-- begin Stored data --

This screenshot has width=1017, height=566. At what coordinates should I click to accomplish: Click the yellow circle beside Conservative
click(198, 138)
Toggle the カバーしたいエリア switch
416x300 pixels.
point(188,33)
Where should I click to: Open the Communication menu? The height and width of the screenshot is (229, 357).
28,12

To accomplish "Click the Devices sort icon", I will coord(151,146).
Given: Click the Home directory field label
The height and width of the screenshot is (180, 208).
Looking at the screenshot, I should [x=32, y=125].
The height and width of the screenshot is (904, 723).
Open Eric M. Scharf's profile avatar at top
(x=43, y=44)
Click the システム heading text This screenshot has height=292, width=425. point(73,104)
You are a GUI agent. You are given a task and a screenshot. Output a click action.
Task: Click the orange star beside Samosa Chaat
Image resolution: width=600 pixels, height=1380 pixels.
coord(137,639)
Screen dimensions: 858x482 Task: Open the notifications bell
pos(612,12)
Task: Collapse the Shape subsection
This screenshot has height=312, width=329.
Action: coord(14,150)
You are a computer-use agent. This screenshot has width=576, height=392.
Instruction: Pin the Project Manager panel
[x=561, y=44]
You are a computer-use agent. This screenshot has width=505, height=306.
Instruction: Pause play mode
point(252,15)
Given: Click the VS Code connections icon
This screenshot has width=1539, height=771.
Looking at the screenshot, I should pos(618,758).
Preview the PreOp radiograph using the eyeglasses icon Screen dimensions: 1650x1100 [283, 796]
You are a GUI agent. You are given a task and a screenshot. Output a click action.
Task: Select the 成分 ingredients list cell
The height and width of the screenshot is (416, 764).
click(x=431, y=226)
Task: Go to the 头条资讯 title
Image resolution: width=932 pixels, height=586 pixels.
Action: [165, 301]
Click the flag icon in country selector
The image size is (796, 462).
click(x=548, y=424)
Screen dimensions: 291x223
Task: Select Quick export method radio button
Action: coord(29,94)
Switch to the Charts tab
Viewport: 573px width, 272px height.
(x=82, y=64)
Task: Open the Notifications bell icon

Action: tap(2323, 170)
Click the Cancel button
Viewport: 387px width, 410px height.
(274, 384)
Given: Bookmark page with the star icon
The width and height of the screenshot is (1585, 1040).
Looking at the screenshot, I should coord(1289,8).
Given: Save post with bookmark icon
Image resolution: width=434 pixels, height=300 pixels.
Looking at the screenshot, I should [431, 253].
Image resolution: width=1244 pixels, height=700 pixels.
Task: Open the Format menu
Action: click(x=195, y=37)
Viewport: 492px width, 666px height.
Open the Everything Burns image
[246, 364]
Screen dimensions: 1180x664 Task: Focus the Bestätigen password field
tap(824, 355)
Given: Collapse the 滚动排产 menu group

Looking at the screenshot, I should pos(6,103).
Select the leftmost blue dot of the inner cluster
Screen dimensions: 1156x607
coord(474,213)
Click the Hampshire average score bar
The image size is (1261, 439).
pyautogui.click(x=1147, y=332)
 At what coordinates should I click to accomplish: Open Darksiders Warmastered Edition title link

-- end Stored data --

Work to complete: Reproduce the listing above word for word, from its first line through its last.

Answer to the task:
This screenshot has width=1017, height=566. At what coordinates should I click to accomplish: Click the yellow circle beside Conservative
click(198, 138)
Toggle the カバーしたいエリア switch
416x300 pixels.
point(188,33)
Where should I click to: Open the Communication menu? The height and width of the screenshot is (229, 357).
28,12

To accomplish "Click the Devices sort icon", I will coord(151,146).
Given: Click the Home directory field label
The height and width of the screenshot is (180, 208).
Looking at the screenshot, I should [x=32, y=125].
The height and width of the screenshot is (904, 723).
Open Eric M. Scharf's profile avatar at top
(x=43, y=44)
Click the システム heading text This screenshot has height=292, width=425. point(73,104)
You are a GUI agent. You are given a task and a screenshot. Output a click action.
Task: Click the orange star beside Samosa Chaat
Image resolution: width=600 pixels, height=1380 pixels.
coord(137,639)
Screen dimensions: 858x482 Task: Open the notifications bell
pos(612,12)
Task: Collapse the Shape subsection
This screenshot has height=312, width=329.
Action: coord(14,150)
You are a computer-use agent. This screenshot has width=576, height=392.
Instruction: Pin the Project Manager panel
[x=561, y=44]
You are a computer-use agent. This screenshot has width=505, height=306.
Instruction: Pause play mode
point(252,15)
Given: Click the VS Code connections icon
This screenshot has width=1539, height=771.
Looking at the screenshot, I should pos(618,758).
Preview the PreOp radiograph using the eyeglasses icon Screen dimensions: 1650x1100 [283, 796]
You are a GUI agent. You are given a task and a screenshot. Output a click action.
Task: Select the 成分 ingredients list cell
The height and width of the screenshot is (416, 764).
click(x=431, y=226)
Task: Go to the 头条资讯 title
Image resolution: width=932 pixels, height=586 pixels.
Action: [165, 301]
Click the flag icon in country selector
The image size is (796, 462).
click(x=548, y=424)
Screen dimensions: 291x223
Task: Select Quick export method radio button
Action: coord(29,94)
Switch to the Charts tab
Viewport: 573px width, 272px height.
(x=82, y=64)
Task: Open the Notifications bell icon

Action: tap(2323, 170)
Click the Cancel button
Viewport: 387px width, 410px height.
(274, 384)
Given: Bookmark page with the star icon
The width and height of the screenshot is (1585, 1040).
Looking at the screenshot, I should coord(1289,8).
Given: Save post with bookmark icon
Image resolution: width=434 pixels, height=300 pixels.
Looking at the screenshot, I should [431, 253].
Image resolution: width=1244 pixels, height=700 pixels.
Task: Open the Format menu
Action: click(x=195, y=37)
Viewport: 492px width, 666px height.
Open the Everything Burns image
[246, 364]
Screen dimensions: 1180x664 Task: Focus the Bestätigen password field
tap(824, 355)
Given: Collapse the 滚动排产 menu group

Looking at the screenshot, I should pos(6,103).
Select the leftmost blue dot of the inner cluster
Screen dimensions: 1156x607
coord(474,213)
Click the Hampshire average score bar
The image size is (1261, 439).
pyautogui.click(x=1147, y=332)
 At what coordinates should I click to accomplish: Open Darksiders Warmastered Edition title link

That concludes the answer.